## Task objective
Each line of the data below either holds "pixels" or does not. Report how many do, and only that.

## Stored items
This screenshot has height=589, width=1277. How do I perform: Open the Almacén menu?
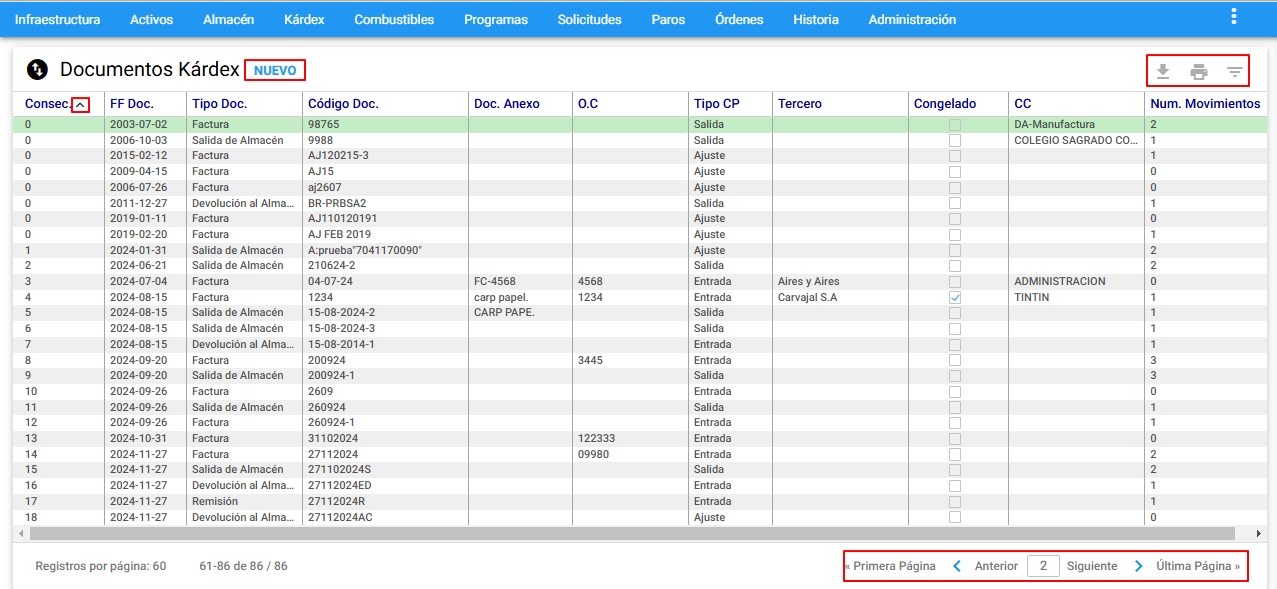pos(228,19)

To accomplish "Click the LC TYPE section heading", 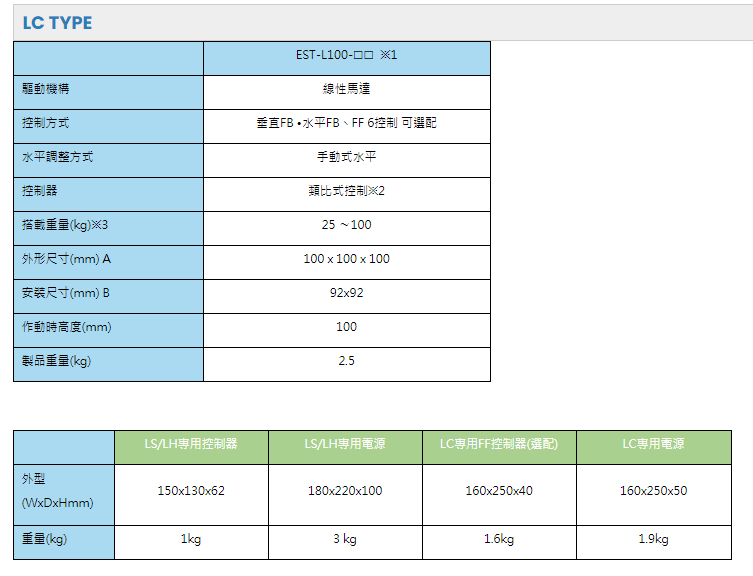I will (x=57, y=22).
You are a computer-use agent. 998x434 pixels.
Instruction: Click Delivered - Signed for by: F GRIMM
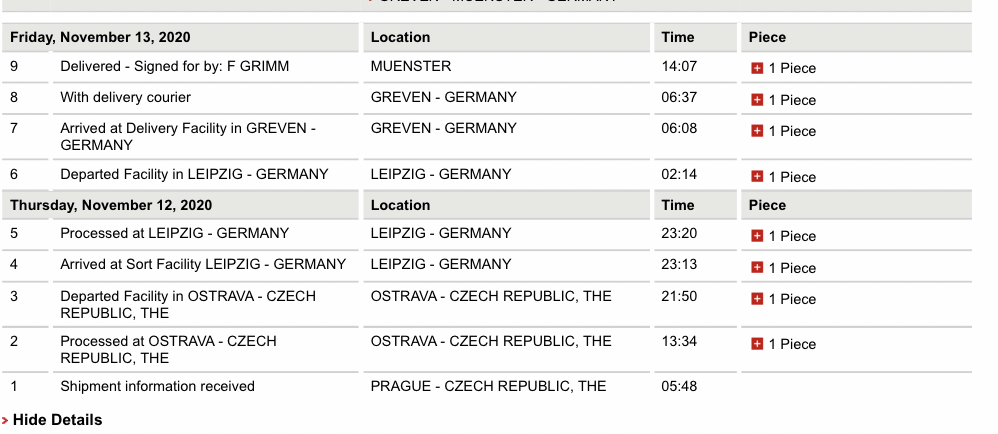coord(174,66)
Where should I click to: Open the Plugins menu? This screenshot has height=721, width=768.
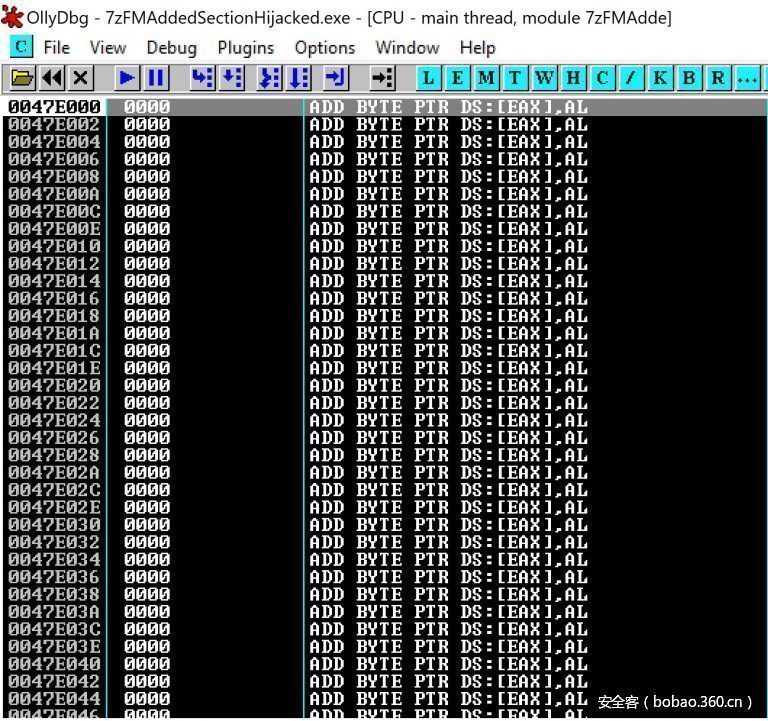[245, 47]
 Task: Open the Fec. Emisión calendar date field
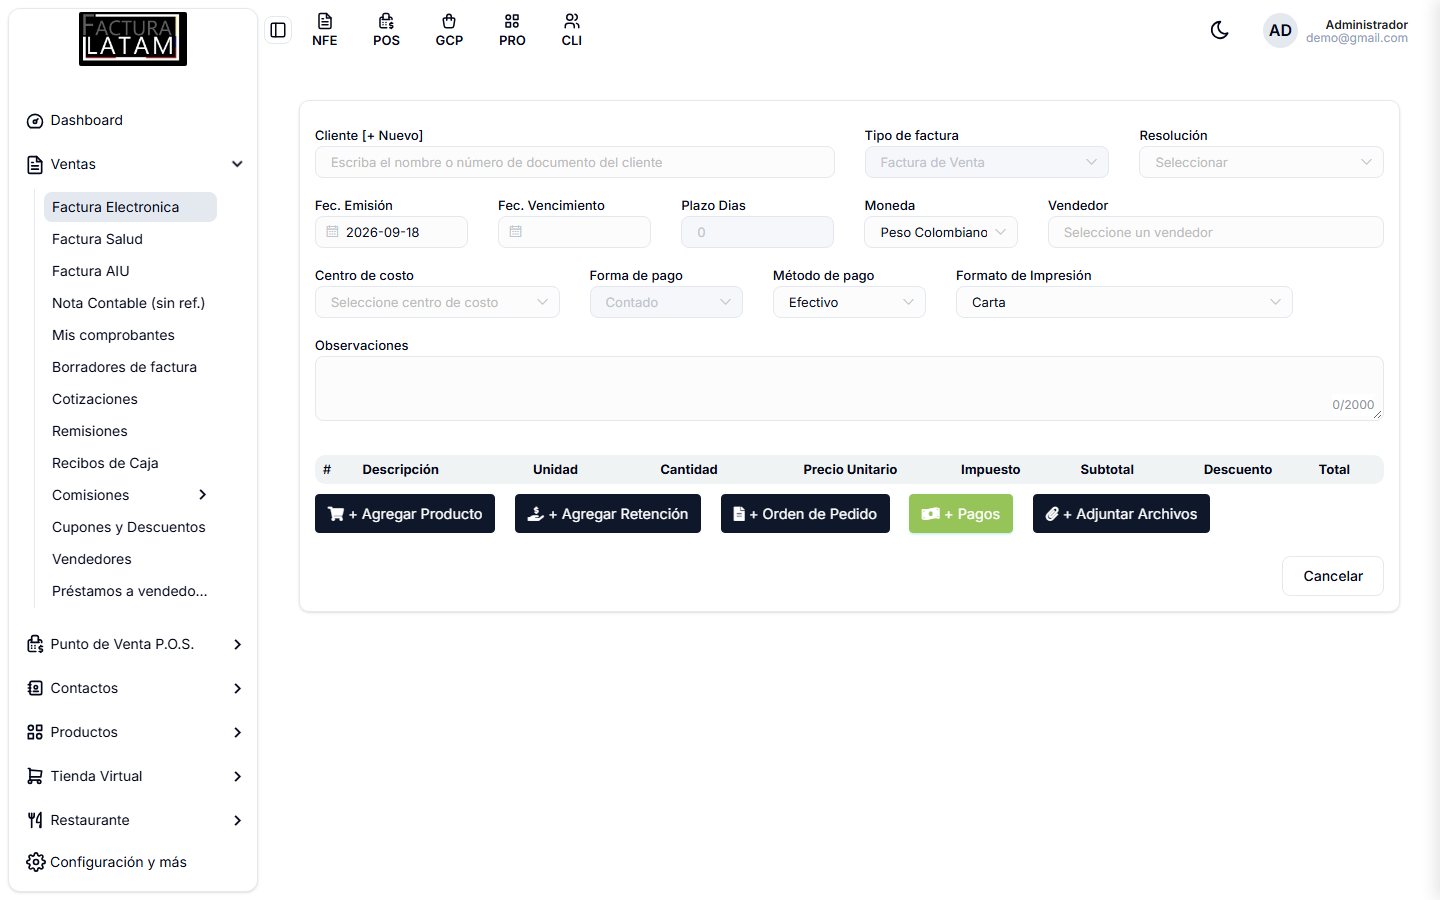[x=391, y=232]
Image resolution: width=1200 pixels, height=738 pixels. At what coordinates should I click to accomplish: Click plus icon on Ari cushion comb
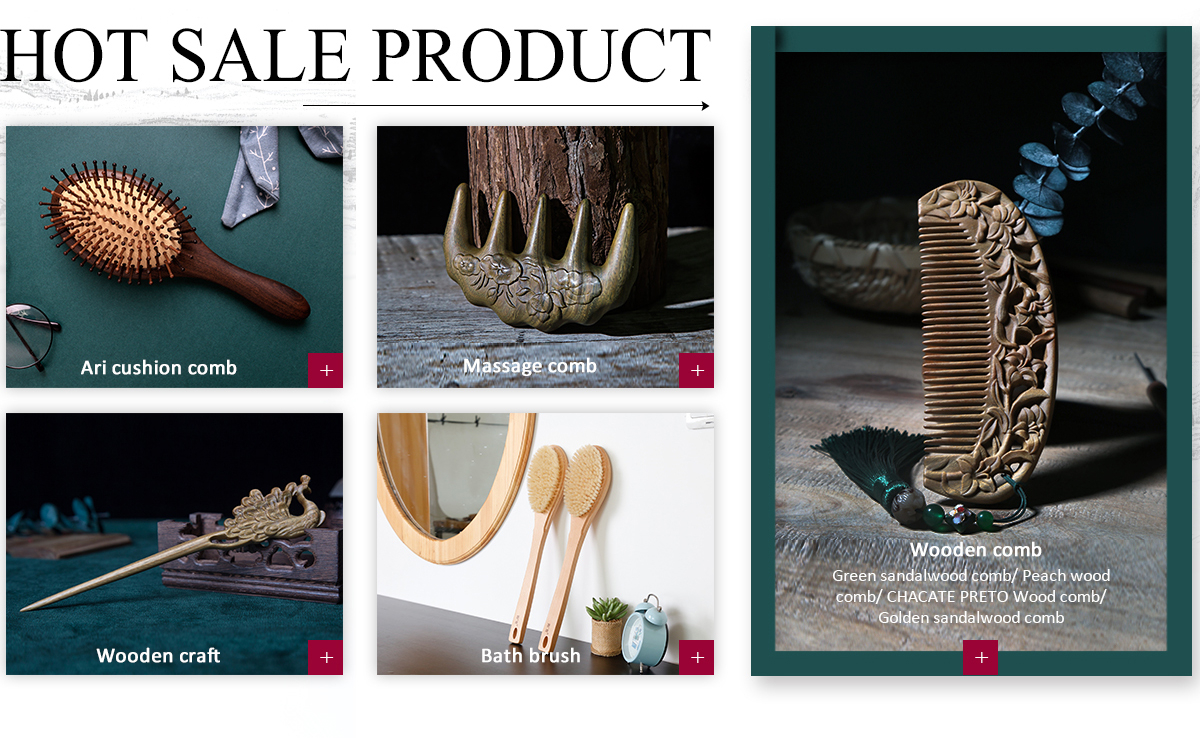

--

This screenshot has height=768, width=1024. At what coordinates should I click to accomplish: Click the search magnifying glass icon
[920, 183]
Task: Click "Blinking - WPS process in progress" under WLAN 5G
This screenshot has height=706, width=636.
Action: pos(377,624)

## Answer to this task
2